:: Short exercise ::
In the items below, switch every "Where should I click to" to "Where do I click to" and leave everything else unchanged.

:: Stored data ::
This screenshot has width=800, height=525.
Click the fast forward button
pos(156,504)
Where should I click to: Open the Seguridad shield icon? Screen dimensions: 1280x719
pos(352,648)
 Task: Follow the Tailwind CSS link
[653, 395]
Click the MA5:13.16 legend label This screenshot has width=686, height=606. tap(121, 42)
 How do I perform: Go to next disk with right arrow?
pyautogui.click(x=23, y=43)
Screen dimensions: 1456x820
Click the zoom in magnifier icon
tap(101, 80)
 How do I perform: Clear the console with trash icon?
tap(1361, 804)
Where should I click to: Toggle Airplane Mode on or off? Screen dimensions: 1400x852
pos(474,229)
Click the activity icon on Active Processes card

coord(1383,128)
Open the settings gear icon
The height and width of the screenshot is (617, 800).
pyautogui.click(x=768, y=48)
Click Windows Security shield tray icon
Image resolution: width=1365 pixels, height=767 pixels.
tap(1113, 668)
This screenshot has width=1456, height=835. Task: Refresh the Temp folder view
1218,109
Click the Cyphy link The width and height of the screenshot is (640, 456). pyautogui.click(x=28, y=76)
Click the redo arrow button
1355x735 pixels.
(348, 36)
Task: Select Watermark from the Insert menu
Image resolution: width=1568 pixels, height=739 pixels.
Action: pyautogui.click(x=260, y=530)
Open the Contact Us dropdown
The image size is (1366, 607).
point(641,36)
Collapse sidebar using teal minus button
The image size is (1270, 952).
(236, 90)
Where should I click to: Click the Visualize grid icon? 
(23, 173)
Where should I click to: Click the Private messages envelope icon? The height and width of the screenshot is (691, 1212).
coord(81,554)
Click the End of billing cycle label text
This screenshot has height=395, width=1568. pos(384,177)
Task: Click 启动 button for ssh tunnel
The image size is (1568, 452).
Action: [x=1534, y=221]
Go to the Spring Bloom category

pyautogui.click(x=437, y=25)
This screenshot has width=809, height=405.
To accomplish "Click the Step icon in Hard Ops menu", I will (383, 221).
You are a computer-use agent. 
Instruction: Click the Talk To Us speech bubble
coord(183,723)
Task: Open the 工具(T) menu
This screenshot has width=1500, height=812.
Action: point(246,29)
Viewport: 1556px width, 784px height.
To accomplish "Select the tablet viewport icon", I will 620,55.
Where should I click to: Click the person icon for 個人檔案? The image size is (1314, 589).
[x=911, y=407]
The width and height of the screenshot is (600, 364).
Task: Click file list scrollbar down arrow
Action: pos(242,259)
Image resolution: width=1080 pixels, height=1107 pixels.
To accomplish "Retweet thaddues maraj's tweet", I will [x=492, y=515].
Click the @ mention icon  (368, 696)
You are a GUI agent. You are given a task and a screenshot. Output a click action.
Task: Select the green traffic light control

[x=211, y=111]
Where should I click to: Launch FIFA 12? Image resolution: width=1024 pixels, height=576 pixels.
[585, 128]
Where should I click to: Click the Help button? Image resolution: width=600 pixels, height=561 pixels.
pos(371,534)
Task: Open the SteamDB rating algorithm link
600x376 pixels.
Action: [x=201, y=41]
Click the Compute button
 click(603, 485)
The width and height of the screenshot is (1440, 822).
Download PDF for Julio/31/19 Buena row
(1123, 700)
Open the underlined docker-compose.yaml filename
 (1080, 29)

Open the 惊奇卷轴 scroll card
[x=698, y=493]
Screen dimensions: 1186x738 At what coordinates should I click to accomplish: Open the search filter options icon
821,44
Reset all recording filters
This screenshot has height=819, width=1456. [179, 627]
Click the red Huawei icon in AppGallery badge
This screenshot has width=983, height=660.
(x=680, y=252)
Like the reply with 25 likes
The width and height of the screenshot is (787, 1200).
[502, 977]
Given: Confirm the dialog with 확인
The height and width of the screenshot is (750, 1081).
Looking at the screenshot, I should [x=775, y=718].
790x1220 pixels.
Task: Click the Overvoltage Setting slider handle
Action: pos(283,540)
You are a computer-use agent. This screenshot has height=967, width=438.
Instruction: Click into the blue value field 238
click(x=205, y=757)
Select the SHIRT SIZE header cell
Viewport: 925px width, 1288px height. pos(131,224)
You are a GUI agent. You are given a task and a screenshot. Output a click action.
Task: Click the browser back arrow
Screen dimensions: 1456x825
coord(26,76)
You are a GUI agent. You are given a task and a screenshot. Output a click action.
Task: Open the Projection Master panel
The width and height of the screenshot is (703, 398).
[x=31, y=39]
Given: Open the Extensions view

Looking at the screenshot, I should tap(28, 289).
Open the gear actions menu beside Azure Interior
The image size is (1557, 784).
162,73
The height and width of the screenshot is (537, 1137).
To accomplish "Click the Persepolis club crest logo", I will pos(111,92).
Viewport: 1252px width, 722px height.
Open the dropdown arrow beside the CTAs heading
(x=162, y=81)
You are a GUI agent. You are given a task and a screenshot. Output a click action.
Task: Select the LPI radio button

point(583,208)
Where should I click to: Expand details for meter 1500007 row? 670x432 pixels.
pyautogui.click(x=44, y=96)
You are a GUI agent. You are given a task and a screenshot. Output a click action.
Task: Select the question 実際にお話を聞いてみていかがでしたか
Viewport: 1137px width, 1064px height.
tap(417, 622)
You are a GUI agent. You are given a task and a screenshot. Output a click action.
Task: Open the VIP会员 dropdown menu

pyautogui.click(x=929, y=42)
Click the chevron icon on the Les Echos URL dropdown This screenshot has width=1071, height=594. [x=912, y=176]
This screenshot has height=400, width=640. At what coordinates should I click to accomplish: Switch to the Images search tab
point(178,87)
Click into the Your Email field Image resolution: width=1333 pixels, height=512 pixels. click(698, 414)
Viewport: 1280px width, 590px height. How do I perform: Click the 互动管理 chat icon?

:: The result ::
This screenshot has width=800, height=525.
Click the fast forward button
pos(156,504)
Where do I click to: Open the Seguridad shield icon? Screen dimensions: 1280x719
pos(352,648)
 Task: Follow the Tailwind CSS link
[653, 395]
Click the MA5:13.16 legend label This screenshot has width=686, height=606. tap(121, 42)
 How do I perform: Go to next disk with right arrow?
pyautogui.click(x=23, y=43)
Screen dimensions: 1456x820
Click the zoom in magnifier icon
tap(101, 80)
 How do I perform: Clear the console with trash icon?
tap(1361, 804)
Where do I click to: Toggle Airplane Mode on or off? Screen dimensions: 1400x852
pos(474,229)
Click the activity icon on Active Processes card

coord(1383,128)
Open the settings gear icon
The height and width of the screenshot is (617, 800).
pyautogui.click(x=768, y=48)
Click Windows Security shield tray icon
Image resolution: width=1365 pixels, height=767 pixels.
tap(1113, 668)
This screenshot has width=1456, height=835. Task: Refresh the Temp folder view
1218,109
Click the Cyphy link The width and height of the screenshot is (640, 456). pyautogui.click(x=28, y=76)
Click the redo arrow button
1355x735 pixels.
(348, 36)
Task: Select Watermark from the Insert menu
Image resolution: width=1568 pixels, height=739 pixels.
Action: pyautogui.click(x=260, y=530)
Open the Contact Us dropdown
The image size is (1366, 607).
point(641,36)
Collapse sidebar using teal minus button
The image size is (1270, 952).
(236, 90)
Where do I click to: Click the Visualize grid icon? 
(23, 173)
Where do I click to: Click the Private messages envelope icon? The height and width of the screenshot is (691, 1212).
coord(81,554)
Click the End of billing cycle label text
This screenshot has height=395, width=1568. pos(384,177)
Task: Click 启动 button for ssh tunnel
The image size is (1568, 452).
Action: [x=1534, y=221]
Go to the Spring Bloom category

pyautogui.click(x=437, y=25)
This screenshot has width=809, height=405.
To accomplish "Click the Step icon in Hard Ops menu", I will (383, 221).
You are a computer-use agent. 
Instruction: Click the Talk To Us speech bubble
coord(183,723)
Task: Open the 工具(T) menu
This screenshot has width=1500, height=812.
Action: point(246,29)
Viewport: 1556px width, 784px height.
To accomplish "Select the tablet viewport icon", I will 620,55.
Where do I click to: Click the person icon for 個人檔案? The image size is (1314, 589).
[x=911, y=407]
The width and height of the screenshot is (600, 364).
Task: Click file list scrollbar down arrow
Action: pos(242,259)
Image resolution: width=1080 pixels, height=1107 pixels.
To accomplish "Retweet thaddues maraj's tweet", I will [x=492, y=515].
Click the @ mention icon  (368, 696)
You are a GUI agent. You are given a task and a screenshot. Output a click action.
Task: Select the green traffic light control

[x=211, y=111]
Where do I click to: Launch FIFA 12? Image resolution: width=1024 pixels, height=576 pixels.
[585, 128]
Where do I click to: Click the Help button? Image resolution: width=600 pixels, height=561 pixels.
pos(371,534)
Task: Open the SteamDB rating algorithm link
600x376 pixels.
Action: [x=201, y=41]
Click the Compute button
 click(603, 485)
The width and height of the screenshot is (1440, 822).
Download PDF for Julio/31/19 Buena row
(1123, 700)
Open the underlined docker-compose.yaml filename
 (1080, 29)

Open the 惊奇卷轴 scroll card
[x=698, y=493]
Screen dimensions: 1186x738 At what coordinates should I click to accomplish: Open the search filter options icon
821,44
Reset all recording filters
This screenshot has height=819, width=1456. [179, 627]
Click the red Huawei icon in AppGallery badge
This screenshot has width=983, height=660.
(x=680, y=252)
Like the reply with 25 likes
The width and height of the screenshot is (787, 1200).
[502, 977]
Given: Confirm the dialog with 확인
The height and width of the screenshot is (750, 1081).
Looking at the screenshot, I should [x=775, y=718].
790x1220 pixels.
Task: Click the Overvoltage Setting slider handle
Action: pos(283,540)
You are a computer-use agent. This screenshot has height=967, width=438.
Instruction: Click into the blue value field 238
click(x=205, y=757)
Select the SHIRT SIZE header cell
Viewport: 925px width, 1288px height. pos(131,224)
You are a GUI agent. You are given a task and a screenshot. Output a click action.
Task: Click the browser back arrow
Screen dimensions: 1456x825
coord(26,76)
You are a GUI agent. You are given a task and a screenshot. Output a click action.
Task: Open the Projection Master panel
The width and height of the screenshot is (703, 398).
[x=31, y=39]
Given: Open the Extensions view

Looking at the screenshot, I should tap(28, 289).
Open the gear actions menu beside Azure Interior
The image size is (1557, 784).
162,73
The height and width of the screenshot is (537, 1137).
To accomplish "Click the Persepolis club crest logo", I will pos(111,92).
Viewport: 1252px width, 722px height.
Open the dropdown arrow beside the CTAs heading
(x=162, y=81)
You are a GUI agent. You are given a task and a screenshot. Output a click action.
Task: Select the LPI radio button

point(583,208)
Where do I click to: Expand details for meter 1500007 row? 670x432 pixels.
pyautogui.click(x=44, y=96)
You are a GUI agent. You are given a task and a screenshot. Output a click action.
Task: Select the question 実際にお話を聞いてみていかがでしたか
Viewport: 1137px width, 1064px height.
tap(417, 622)
You are a GUI agent. You are given a task and a screenshot. Output a click action.
Task: Open the VIP会员 dropdown menu

pyautogui.click(x=929, y=42)
Click the chevron icon on the Les Echos URL dropdown This screenshot has width=1071, height=594. [x=912, y=176]
This screenshot has height=400, width=640. At what coordinates should I click to accomplish: Switch to the Images search tab
point(178,87)
Click into the Your Email field Image resolution: width=1333 pixels, height=512 pixels. click(698, 414)
Viewport: 1280px width, 590px height. How do I perform: Click the 互动管理 chat icon?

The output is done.